#### [REQUISITO]
Enumere los rasgos que el texto sobre el piano de Elton John atribuye al instrumento en la frase que comienza con "Tal vez el músico leerá".

#### [TEXTO CITADO]
⁂

El piano de Chris
Miguel Velasco Lazcano
Sir Elton John, quien tocará el próximo 3 de abril en la zona arqueológica de Chichén Itzá, México, solicitó que su finísimo piano de cola larga fuese resguardado a su traslado y vigilado las veinticuatro horas por cámaras de seguridad. Tal vez el músico leerá mucho sobre nuestro país o quizá, al contrario, piensa en un México imaginario que se construyó de dos párrafos mencionados en el noticiario estelar de la BBC hasta alucinar que alguien estaría interesado en robarle su pesado instrumento, difícil de trasladar, complicado de vender, pero sobre todo, poco apreciado para ejecutar en un mundo de Guitar Heroes.

⁂

#### [FILAS DE DATOS]
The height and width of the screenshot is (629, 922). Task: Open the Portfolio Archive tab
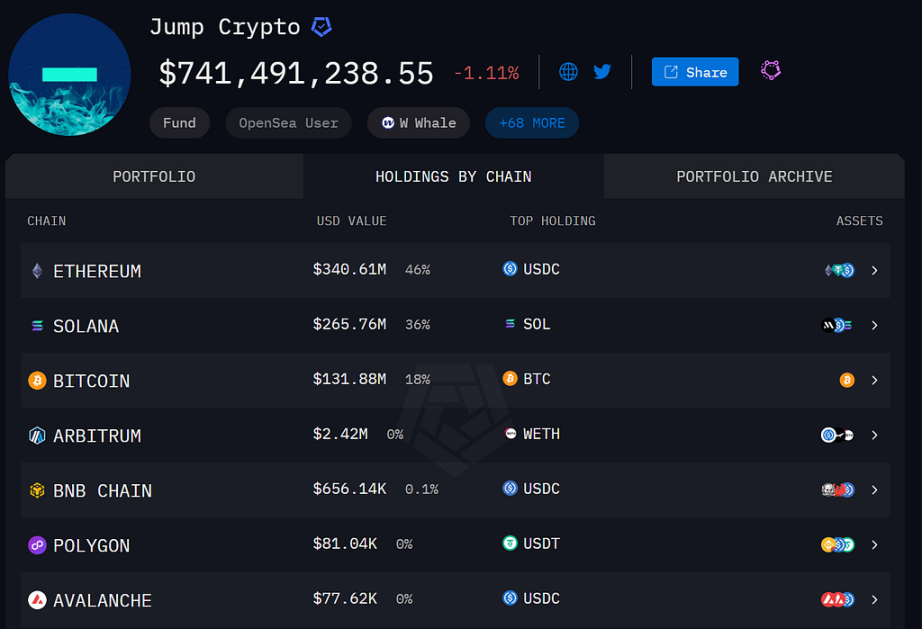pyautogui.click(x=754, y=177)
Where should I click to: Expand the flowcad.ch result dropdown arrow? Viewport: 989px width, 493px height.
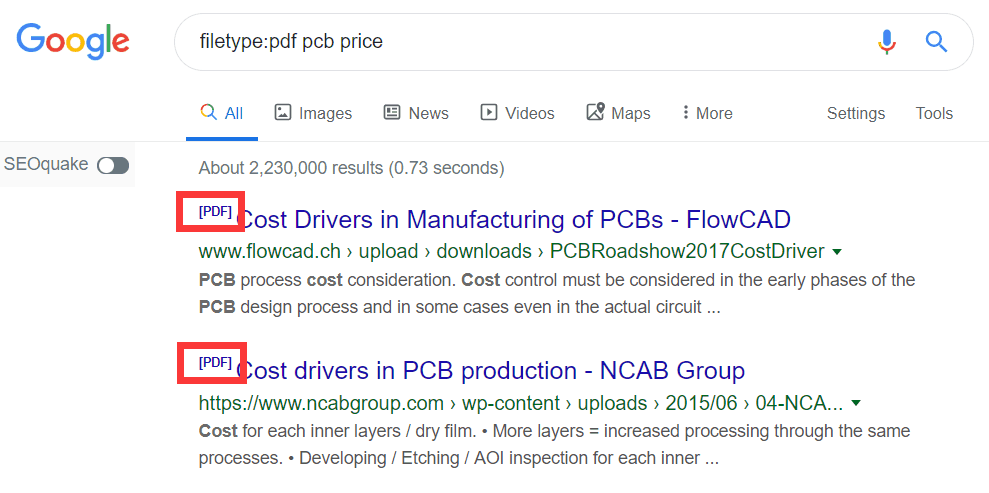837,251
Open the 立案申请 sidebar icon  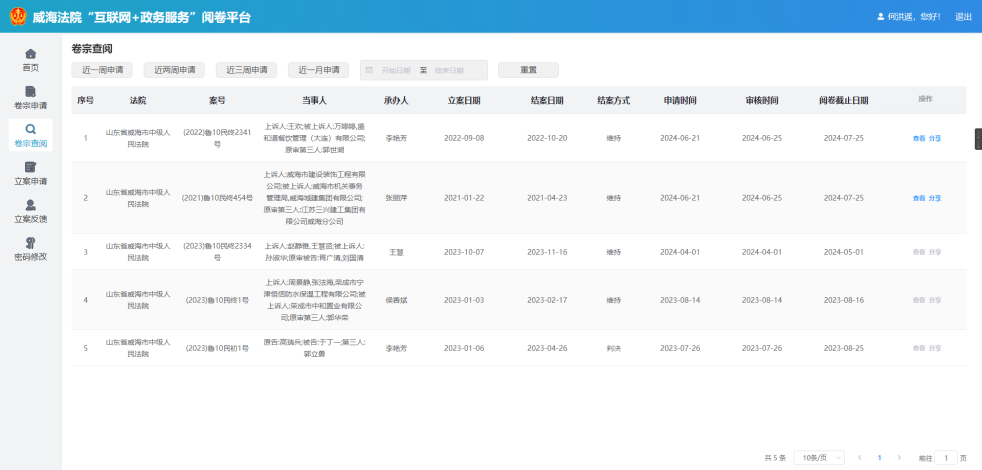[30, 168]
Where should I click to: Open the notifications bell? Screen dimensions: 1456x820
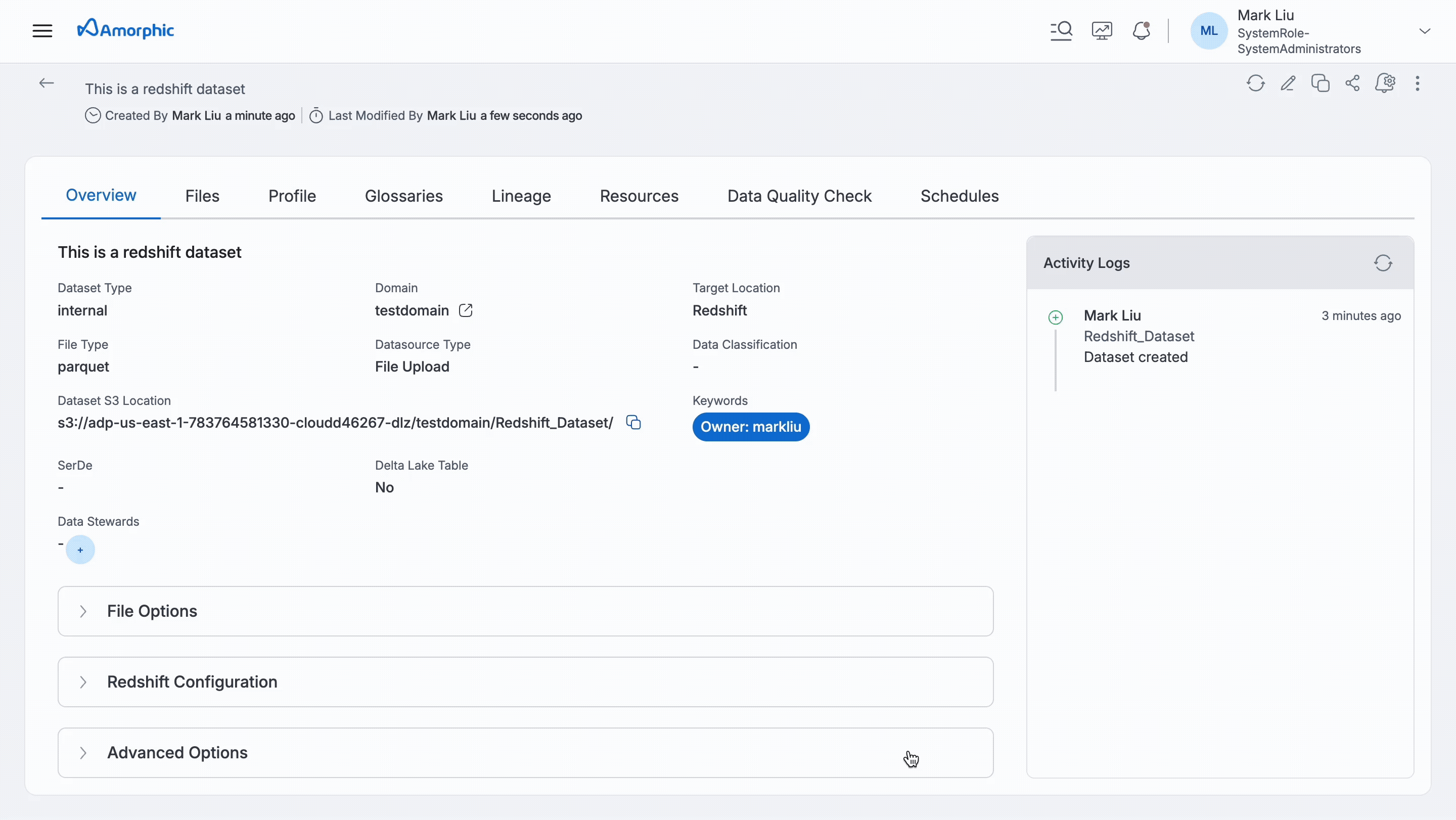coord(1141,30)
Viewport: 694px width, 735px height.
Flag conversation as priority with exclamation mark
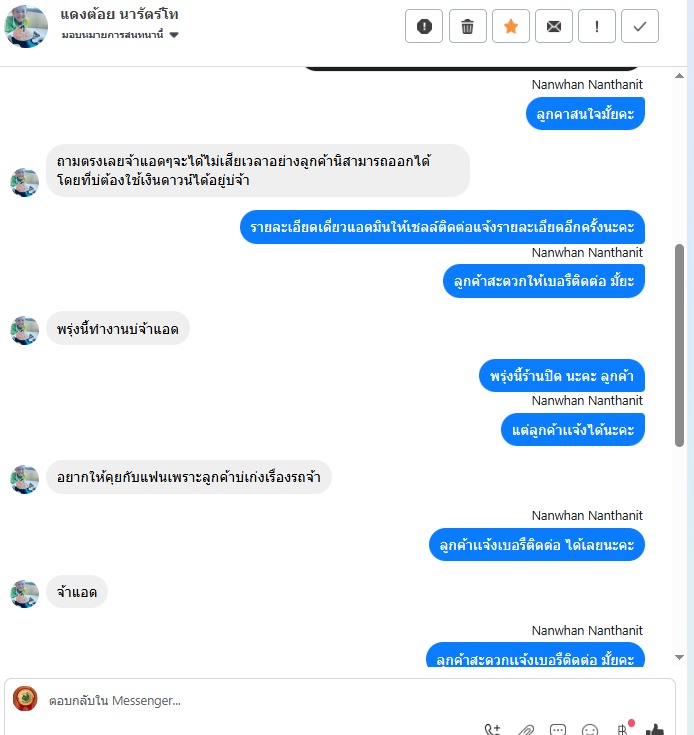597,26
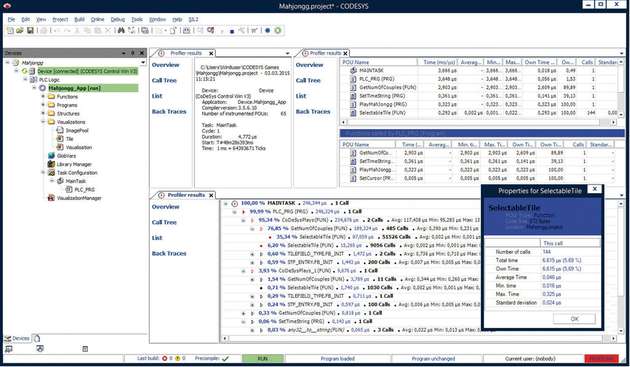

⁂

#### [RESPUESTA AL EJERCICIO]
- pesado
- difícil de trasladar
- complicado de vender
- poco apreciado para ejecutar en un mundo de Guitar Heroes